A spokesperson for Campaign Against Antisemitism said: “Time and again, we have to step into the shoes of the CPS and prosecute cases ourselves, or apply for judicial review of the CPS’s decisions in order to force them to do their job, or use any number of other means at our disposal to try to hold the criminal justice system to account.

“Each failure to prosecute a case tacitly tells police forces not to bother investigating next time and every lenient sentence tells antisemites that Jews are easy targets.

“These failures erode the Jewish community’s confidence: our polling shows that a staggering 59 per cent of British Jews believe that the CPS does not do enough to protect British Jews, with majorities also criticising the police and the courts.

“Politicians keep telling us that change is coming but we are still forced to step in. There is a very real consequence to this betrayal of British Jews: incitement is rampant and crime against Jews is at the highest levels ever recorded. Until the authorities do their job we will do whatever it takes using every legal means to defend our community.”

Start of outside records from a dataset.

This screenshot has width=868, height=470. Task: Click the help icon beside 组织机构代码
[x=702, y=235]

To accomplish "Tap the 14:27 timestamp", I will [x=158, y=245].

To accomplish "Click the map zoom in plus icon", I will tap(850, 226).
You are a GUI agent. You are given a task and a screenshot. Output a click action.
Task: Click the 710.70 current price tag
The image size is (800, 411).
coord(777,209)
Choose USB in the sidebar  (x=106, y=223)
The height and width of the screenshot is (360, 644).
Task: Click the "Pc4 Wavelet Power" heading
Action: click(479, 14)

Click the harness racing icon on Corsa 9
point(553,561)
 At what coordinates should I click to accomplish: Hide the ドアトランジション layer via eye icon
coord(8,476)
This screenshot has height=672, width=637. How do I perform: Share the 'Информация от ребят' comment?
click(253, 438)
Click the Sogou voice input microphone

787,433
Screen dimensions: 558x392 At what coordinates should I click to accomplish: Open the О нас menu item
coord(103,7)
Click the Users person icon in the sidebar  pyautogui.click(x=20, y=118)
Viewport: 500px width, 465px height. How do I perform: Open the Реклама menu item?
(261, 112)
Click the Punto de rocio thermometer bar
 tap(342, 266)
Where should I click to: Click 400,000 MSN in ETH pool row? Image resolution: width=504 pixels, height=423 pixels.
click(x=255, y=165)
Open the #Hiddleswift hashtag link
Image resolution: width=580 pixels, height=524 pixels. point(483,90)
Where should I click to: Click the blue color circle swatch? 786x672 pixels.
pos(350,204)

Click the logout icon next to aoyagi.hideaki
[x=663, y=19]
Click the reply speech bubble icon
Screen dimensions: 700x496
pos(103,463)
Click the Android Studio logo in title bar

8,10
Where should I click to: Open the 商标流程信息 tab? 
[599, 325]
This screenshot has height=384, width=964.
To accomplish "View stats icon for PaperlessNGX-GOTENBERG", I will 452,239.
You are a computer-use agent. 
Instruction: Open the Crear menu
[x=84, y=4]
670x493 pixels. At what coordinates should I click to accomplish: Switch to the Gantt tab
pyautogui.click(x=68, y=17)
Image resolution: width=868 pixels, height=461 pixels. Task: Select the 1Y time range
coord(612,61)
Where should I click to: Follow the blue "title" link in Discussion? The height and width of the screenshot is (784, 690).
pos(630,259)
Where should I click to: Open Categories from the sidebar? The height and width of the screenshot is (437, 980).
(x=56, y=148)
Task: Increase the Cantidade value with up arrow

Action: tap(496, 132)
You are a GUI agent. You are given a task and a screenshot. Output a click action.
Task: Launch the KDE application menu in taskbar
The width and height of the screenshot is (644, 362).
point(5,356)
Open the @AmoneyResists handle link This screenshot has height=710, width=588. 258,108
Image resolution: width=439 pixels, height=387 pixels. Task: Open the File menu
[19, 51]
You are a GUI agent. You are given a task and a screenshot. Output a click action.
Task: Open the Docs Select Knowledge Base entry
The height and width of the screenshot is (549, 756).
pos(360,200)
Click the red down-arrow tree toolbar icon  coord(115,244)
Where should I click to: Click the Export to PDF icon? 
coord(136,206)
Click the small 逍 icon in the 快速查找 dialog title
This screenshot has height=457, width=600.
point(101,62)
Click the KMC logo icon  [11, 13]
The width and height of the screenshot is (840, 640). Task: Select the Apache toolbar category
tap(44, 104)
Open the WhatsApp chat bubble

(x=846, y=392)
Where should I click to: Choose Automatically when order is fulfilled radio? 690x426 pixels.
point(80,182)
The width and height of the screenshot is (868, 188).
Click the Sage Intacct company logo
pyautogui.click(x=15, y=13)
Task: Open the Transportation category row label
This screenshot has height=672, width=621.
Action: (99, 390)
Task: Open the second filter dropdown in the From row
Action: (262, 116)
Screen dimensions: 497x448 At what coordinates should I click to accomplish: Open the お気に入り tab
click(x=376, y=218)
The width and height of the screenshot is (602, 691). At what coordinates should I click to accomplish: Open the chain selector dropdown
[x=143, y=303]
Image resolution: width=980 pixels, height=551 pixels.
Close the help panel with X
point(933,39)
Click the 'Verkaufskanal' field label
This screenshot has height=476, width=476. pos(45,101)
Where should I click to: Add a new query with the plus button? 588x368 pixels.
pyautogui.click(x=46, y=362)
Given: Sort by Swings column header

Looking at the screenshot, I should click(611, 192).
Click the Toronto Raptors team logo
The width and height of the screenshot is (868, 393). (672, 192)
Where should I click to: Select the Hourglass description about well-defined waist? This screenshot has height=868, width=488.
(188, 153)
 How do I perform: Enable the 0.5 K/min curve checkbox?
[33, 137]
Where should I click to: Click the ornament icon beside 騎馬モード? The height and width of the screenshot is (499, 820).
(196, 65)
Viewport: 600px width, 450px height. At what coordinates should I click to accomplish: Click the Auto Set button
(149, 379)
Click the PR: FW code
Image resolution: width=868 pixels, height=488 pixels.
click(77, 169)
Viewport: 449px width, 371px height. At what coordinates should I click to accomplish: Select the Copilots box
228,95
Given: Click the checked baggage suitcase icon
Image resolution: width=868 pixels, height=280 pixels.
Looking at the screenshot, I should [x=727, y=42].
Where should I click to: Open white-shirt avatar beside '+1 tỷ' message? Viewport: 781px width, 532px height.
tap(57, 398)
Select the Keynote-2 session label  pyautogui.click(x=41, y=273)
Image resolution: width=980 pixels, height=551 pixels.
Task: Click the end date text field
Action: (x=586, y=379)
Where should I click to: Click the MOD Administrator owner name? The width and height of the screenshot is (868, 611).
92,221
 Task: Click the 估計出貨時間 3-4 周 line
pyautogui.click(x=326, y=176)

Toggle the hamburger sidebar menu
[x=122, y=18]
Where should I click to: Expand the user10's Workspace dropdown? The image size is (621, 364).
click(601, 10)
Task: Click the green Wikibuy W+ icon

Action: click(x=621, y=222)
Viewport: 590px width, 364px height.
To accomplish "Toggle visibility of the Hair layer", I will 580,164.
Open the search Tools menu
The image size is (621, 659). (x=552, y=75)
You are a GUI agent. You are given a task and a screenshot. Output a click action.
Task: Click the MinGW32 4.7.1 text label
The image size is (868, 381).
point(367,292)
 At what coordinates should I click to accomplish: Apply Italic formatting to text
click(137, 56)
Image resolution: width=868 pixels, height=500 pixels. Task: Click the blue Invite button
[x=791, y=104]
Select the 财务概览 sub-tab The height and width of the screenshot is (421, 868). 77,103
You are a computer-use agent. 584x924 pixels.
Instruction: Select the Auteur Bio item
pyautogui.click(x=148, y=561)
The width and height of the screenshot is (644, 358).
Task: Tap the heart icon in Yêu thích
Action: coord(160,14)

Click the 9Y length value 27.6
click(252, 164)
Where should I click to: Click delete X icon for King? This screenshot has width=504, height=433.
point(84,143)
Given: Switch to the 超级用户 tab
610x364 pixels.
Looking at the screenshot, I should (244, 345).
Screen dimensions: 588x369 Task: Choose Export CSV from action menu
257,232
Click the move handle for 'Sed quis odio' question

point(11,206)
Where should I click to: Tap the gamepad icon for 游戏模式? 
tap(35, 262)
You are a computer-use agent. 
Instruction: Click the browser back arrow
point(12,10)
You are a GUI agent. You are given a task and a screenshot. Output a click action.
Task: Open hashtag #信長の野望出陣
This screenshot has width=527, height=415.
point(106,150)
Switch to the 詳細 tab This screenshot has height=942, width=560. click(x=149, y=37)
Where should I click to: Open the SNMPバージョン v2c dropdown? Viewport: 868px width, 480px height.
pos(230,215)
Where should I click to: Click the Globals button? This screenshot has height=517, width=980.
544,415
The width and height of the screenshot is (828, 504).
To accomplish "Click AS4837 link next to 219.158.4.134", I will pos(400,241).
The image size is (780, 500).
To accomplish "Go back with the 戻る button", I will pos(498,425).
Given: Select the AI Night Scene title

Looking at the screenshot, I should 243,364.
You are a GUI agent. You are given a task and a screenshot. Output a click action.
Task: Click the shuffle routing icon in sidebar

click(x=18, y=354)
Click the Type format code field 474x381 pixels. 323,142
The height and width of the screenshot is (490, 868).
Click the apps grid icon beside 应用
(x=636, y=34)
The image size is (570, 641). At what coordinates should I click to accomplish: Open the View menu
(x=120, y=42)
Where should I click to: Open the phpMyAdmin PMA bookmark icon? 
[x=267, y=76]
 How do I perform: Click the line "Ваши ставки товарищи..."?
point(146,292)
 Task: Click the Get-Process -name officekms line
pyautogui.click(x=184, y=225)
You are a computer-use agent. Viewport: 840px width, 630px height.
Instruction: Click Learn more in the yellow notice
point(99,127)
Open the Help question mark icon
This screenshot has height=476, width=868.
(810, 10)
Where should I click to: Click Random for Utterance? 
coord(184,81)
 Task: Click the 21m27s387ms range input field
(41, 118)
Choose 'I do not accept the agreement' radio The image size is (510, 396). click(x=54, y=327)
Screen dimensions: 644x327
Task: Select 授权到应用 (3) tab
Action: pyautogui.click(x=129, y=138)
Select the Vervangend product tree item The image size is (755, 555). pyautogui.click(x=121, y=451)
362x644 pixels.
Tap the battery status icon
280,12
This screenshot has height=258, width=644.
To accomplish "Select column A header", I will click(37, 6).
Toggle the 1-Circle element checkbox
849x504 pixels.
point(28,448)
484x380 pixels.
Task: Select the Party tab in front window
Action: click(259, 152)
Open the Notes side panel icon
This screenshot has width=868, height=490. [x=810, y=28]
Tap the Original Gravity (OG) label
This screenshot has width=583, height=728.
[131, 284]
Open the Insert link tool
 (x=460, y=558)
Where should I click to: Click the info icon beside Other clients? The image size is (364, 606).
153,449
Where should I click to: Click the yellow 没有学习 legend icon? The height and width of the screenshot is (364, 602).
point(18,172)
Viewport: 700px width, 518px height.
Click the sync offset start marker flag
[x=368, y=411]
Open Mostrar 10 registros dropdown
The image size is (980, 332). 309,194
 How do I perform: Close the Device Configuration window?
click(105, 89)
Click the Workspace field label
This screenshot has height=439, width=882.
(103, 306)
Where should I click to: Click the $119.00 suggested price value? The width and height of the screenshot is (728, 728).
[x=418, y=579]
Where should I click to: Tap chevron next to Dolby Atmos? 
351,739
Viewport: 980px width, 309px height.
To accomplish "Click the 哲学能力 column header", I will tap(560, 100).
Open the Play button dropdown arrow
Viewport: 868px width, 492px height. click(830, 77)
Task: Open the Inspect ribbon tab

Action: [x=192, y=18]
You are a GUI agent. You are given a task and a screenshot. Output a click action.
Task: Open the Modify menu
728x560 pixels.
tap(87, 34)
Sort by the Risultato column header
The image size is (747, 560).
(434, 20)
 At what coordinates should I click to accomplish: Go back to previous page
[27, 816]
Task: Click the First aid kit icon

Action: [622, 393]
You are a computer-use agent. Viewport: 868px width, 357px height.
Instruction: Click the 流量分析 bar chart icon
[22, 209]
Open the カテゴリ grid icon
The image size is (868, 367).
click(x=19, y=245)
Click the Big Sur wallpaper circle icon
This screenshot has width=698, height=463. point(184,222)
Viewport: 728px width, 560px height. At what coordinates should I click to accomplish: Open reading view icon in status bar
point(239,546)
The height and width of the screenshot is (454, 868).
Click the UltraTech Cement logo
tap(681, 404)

Mr Berke said: “Many people, especially if they have little cause to interact with Jews, may not appreciate the significance of false claims of Jewish control of banks or media, or what is meant by ‘blood libel’. However, for those involved in the criminal justice system, tasked with investigating and prosecuting cases where anti-Jewish racism is a contributing factor, there is no excuse.

“Adoption of the International Holocaust Remembrance Alliance (IHRA) definition is not enough. Training is critical and it should also be incumbent upon those in the criminal justice to ensure that there is a full understanding of what constitutes anti-Jewish racism. Failure to do this is a failure of a minority in the UK which is in desperate need of protection, at a time when Jewish schools and synagogues need enhanced security and when Jews are attacked on the streets and on social media.

“The situation is not helped by debilitating cuts by successive governments, which have left the criminal justice system at breaking point. Criminal barristers are taking industrial action, courts are underfunded and waiting lists for trials are at their highest. There is pressure on the police and CPS to clear cases quickly. This means less time is being spent than is needed and careful assessment of whether an offence against a Jew/Jews is racially/religiously aggravated is less likely to be done. This is not an excuse but may give some explanation. Ultimately, the criminal justice system is letting Jews down.”

A CPS spokesperson said: “We take all forms of hate crime extremely seriously.

“We do prosecute antisemitic offences where the evidence allows.”

On the Qureshi case, it commented: “Abdullah Qureshi admitted one count of assault by beating and one count of inflicting grievous bodily harm.

“The religiously/racially aggravated charges were discontinued after medical evidence concerning his state of mind at the time.”